The pitch: Founded in 2008, Airbnb shook up the hotel and short-term real estate markets by allowing individuals to rent out rooms and homes to travelers. Since then, it’s grown into one of the most valuable private startups in the world, at one point reaching a valuation of $31 billion.
Airbnb previously said it was profitable in 2017 and 2018, setting it apart from many other unicorn companies which have bled money before and after going public. The company reportedly lost money in 2019.
But Covid-19 rattled its business and the travelers who power it. In May, CEO Brian Chesky said in a letter to employees that revenue for the year was expected to be less than half of what the company generated in 2019, and announced nearly 1,900 job cuts worldwide.
An effort to raise $2 billion in debt and equity during the pandemic valued the company at just $18 billion, according to PitchBook data.
On July 8, guests booked more than 1 million nights of future stays at Airbnb properties, the first time the company hit that threshold since March 3.
Why it matters: Airbnb’s IPO will test interest in money-losing startups as bigger tech names steal the show.
Watch this space: Airbnb has faced a number of regulatory battles over the years with local and state governments. During the pandemic, some cities temporarily cracked down on short-term rentals, and hosts were forced to pivot to offerings that were 30 days or longer.

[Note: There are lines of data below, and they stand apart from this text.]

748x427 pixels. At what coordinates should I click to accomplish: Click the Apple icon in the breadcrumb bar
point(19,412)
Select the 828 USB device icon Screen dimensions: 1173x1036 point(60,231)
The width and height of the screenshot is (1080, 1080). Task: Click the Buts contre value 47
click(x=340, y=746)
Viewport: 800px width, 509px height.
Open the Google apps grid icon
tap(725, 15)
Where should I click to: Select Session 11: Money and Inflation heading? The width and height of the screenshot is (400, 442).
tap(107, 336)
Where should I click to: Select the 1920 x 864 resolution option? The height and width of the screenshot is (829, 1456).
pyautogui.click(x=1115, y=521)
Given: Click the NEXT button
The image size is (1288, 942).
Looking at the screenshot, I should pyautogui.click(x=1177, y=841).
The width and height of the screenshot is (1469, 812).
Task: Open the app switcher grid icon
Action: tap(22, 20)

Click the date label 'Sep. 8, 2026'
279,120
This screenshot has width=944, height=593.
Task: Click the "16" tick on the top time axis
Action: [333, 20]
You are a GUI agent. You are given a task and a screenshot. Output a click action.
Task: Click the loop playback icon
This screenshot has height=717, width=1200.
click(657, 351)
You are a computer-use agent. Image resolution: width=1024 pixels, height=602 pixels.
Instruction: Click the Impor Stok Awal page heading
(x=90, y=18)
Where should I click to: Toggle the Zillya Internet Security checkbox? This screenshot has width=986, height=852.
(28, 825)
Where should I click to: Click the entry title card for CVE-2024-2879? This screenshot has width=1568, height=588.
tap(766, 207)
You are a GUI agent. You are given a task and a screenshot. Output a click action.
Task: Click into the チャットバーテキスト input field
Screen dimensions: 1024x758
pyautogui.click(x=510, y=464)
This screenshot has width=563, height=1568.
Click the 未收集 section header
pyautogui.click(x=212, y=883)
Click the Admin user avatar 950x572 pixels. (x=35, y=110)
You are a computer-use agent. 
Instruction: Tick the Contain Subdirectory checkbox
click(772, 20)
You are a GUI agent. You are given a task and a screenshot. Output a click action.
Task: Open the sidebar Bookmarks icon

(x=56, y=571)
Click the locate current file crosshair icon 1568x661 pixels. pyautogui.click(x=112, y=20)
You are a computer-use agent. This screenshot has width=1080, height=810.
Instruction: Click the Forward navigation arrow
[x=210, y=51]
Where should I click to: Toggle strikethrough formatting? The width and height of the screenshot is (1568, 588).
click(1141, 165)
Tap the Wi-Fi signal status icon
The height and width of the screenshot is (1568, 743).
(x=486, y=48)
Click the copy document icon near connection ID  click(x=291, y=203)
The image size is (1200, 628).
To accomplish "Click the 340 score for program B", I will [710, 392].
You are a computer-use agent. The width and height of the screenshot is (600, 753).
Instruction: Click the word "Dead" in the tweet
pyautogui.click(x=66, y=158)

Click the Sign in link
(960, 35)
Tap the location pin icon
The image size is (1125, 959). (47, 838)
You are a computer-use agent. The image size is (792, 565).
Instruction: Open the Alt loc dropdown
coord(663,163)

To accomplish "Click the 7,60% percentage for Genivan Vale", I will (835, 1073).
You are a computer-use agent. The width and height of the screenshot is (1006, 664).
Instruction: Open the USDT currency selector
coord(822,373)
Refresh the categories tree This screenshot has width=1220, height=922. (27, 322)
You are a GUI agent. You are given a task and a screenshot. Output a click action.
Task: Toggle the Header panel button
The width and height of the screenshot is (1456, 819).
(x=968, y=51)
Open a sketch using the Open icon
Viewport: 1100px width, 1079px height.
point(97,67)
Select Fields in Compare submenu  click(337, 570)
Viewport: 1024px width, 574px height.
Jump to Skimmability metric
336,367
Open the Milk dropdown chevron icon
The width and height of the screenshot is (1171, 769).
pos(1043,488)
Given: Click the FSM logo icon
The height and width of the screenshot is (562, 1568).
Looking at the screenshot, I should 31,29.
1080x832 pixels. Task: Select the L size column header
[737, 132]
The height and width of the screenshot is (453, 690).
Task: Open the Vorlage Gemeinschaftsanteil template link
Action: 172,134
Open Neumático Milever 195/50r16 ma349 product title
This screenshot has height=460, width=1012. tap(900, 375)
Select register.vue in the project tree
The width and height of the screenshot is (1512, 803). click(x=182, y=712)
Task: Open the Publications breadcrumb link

Apple is America’s first $2 trillion company
For a brief moment, the United States boasted its first $2 trillion company.
The company’s stock has been on fire this year, surging almost 60% to an all-time high, my CNN Business colleague Paul R. La Monica reports. And shares are about to become more affordable to the average investor, which could keep demand high.
Apple’s stock will split four-for-one at the end of the month, cutting the price of a single share to about $116. Apple’s market value will remain the same since the company will simply have more shares trading at a lower price.
Big picture: Apple reached the $2 trillion mark just over two years after passing the $1 trillion level. And it took just five months for the stock to more than double after sinking in March.
Two other US tech giants — Amazon and Microsoft — are moving closer to the $2 trillion mark, too. Both are valued at about $1.6 trillion. Google owner Alphabet is also worth more than $1 trillion.
Together with Facebook, these companies account for roughly 23% of the S&P 500, according to Goldman Sachs.
Meanwhile, Saudi Aramco, which became the world’s first $2 trillion company in December, is now worth $1.8 trillion.
Is a double-dip recession on the cards?
America’s stock market has swiftly recovered from the pandemic. Professional investors don’t think the real economy will follow the same route.
Their view: Far more — 31% — anticipate a gradual U-shaped recovery. Worse, 37% of fund managers expect a double-dip recession in which the economy tumbles again after an initial recovery phase.
The findings are yet another reminder that the stock market is not the economy. Wall Street may have catapulted back to record highs at a rapid clip, but there’s no guarantee Main Street is on a similar course.
That said: Economic data for the past month has been solid, even as states have battled an uptick in Covid-19 cases that’s led to fresh restrictions.
Michael Darda, chief economist and market strategist at MKM Partners, notes that July data on employment, production and sales were all stronger than expected, and that high-frequency data for early August, including jobless claims, “continues to look good.”
“The economics intelligentsia continues to tell us that a fiscal shock is staring us in the face if Congress and the President fail to act,” he said in a recent note to clients. “Perhaps. Or perhaps the market is telling us that the rebound is strong enough, and Fed support is effective enough, to keep the upswing going regardless.”
Also today: US initial unemployment claims for the week ending August 15 post at 8:30 a.m. ET. Economists surveyed by Refinitiv expect 925,000 new requests, which would be the lowest level since the jobs crisis began in March.